*Source material*.
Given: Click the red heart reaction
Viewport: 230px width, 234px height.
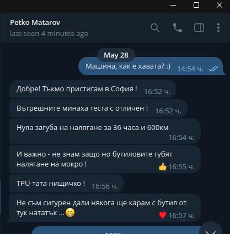Looking at the screenshot, I should [x=163, y=215].
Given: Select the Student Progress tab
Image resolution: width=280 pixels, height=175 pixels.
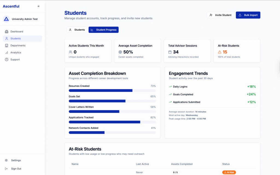Looking at the screenshot, I should pyautogui.click(x=103, y=30).
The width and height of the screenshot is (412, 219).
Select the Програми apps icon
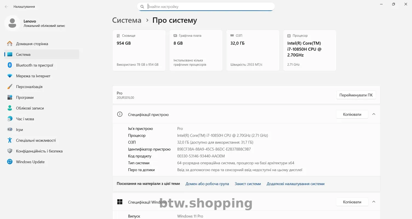tap(10, 97)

*Task to carry out*.
Copy the lines from the line that contains "Viewport: 230px width, 234px height." through the end of the records, exactly and with nothing added; leave the pictures out.

*Response*.
Viewport: 230px width, 234px height.
Looking at the screenshot, I should [x=163, y=215].
Given: Select the Student Progress tab
Image resolution: width=280 pixels, height=175 pixels.
Looking at the screenshot, I should pyautogui.click(x=103, y=30).
The width and height of the screenshot is (412, 219).
Select the Програми apps icon
tap(10, 97)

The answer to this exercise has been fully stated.